高耶の才能は、夜鷹を思い出させる。だから、こんな事を思うのだ。
《……まぁ、キレずに考えてみっか……》
自分の忍耐力を試すのに良い機会かもしれないと思うことにする。何より、高耶の力は感じているのだ。ちょっとやそっとでは消滅したりもしない。あっても霊界に飛ばされるだけだ。
《さてと……他に気配は……》
広い空間ではないことは察することができた。そして、その空間の中に、確かに自分以外の存在がある。
《……これは……山神か?》
《そなたも神か》
《っ……そうだ。若輩者だけどな。どうしてオレをここに?》
引き込まれたという記憶がある。姿の見えない山の神がここへ連れてきた張本人だった。
《あのまま近付けば、アレが気付く。お主と繋がる者も暴かれただろう》
《……そこまで力を回復していたと?》
《うむ。アレに力を貸す者がいる。餌場を知られぬよう、我が撹乱していたのだが、知られたらしい》
《どこから供給を?》
鬼の力とは、負の感情。ドロドロとしたものならば尚良いを言われている。影食いなんかも餌として食べるとも聞いていた。
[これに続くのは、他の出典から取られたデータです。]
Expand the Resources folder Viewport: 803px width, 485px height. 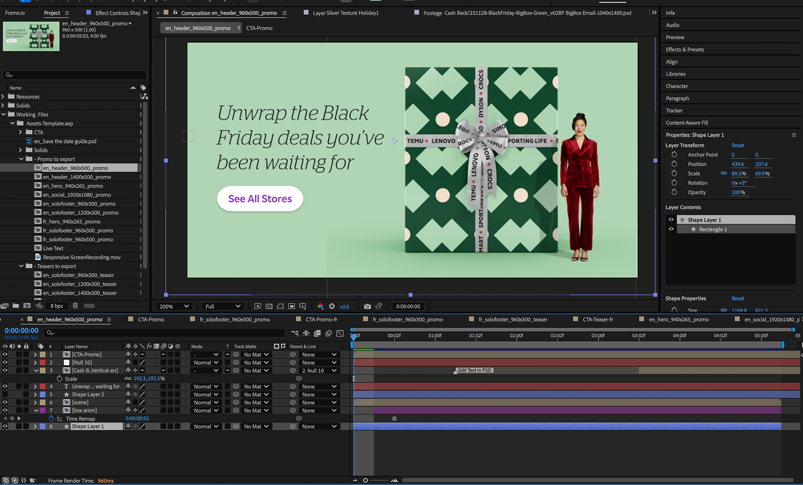coord(3,97)
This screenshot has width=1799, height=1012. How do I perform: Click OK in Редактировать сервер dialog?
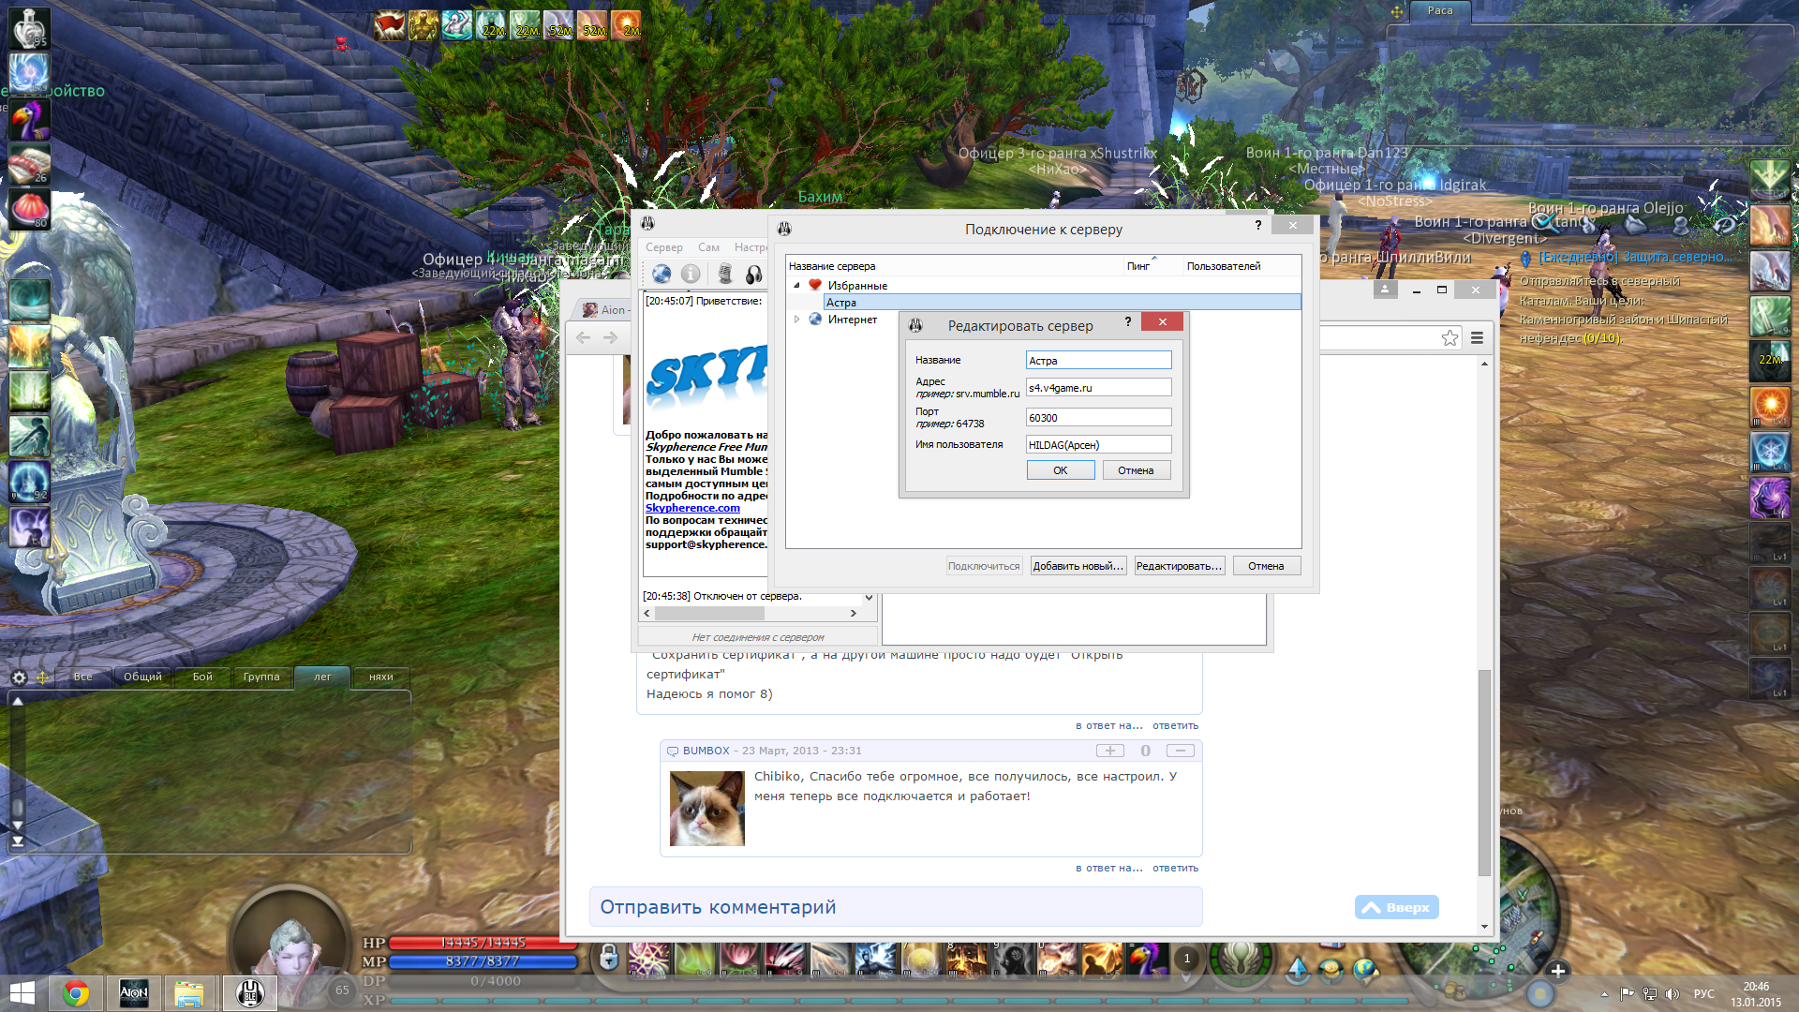coord(1060,470)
《ここから探るが良い。今しばらく匿ってやろう。できれば、餌を絶ってくれ》
《わかった》
そう。この場所は都合が良さそうだ。鬼の力も感じるが、手を出されるような場所ではない。少々窮屈ではあるが、そこは目を瞑ろう。
《山神よ。この場を借りる礼だ。オレから力を取っていってくれ》
《いいのか?》
《ああ。オレと繋がってる奴はタフだしな。問題ない。それより、鬼の封印を今しばらく保たせてほしい》
《良かろう。少々借りるぞ》
《おう》
充雪はこれまであえて口にしてはいないが、高耶の力と才能は、今までの秘伝家の歴史上、最高のものだと確信している。それは、現代の陰陽師の中でも最強という意味だ。
高耶になら、鬼もどうにかできるだろう。もしできなければ、誰にもどうすることもできないということになる。
少しでも情報を集め、高耶に託す。それが、充雪に唯一できることだ。そのためには、鬼の事だけではいけない。
《その、鬼と接触した奴の情報なんかないだろうか?》
《……あれは、人でも鬼でもない者だ》
それは充雪が感じたものと同じだった。
《そんな者が存在するのか?》
《人の血と、鬼の血を引く者。居ないとは言い切れぬ》
《っ、まさか、交わっていると? ただの噂だろう……》
《確かなことは言えぬ》
かつて、噂された事はある。人と鬼が子を成したと。存在の仕方の違う人と鬼。それが、子を成すなど本来はありえない。けれど、それがあり得たとしたならばあの不確かな気配も頷けた。
《……もう一度、接触するのを待つか》
確率的には低いだろう。けれど、この場ならば確証が得られる。神の作った空間だ。距離などあってないようなもの。
《うむ。我が鬼を抑え付けていれば、いずれまた接触してくるだろう》
《そいつが短気なのを祈るぞ》
充雪から得た力によって、山の神は再び鬼の封印を強固なものにしていく。これで、鬼がいつまで経っても動けないとなれば、業を煮やして接触してくるだろう。早いところ気付いてくれればいいのだがと思案しながら、今しばらくこの場で待つことを選ぶ充雪。
高耶に連絡くらいするんだったと思い至ったのは、高耶の傍を離れて丸一日半経った後だった。当然、高耶にこっ酷く叱られる事になるのだが、そんなことを予想もしないのは脳筋故だろうか。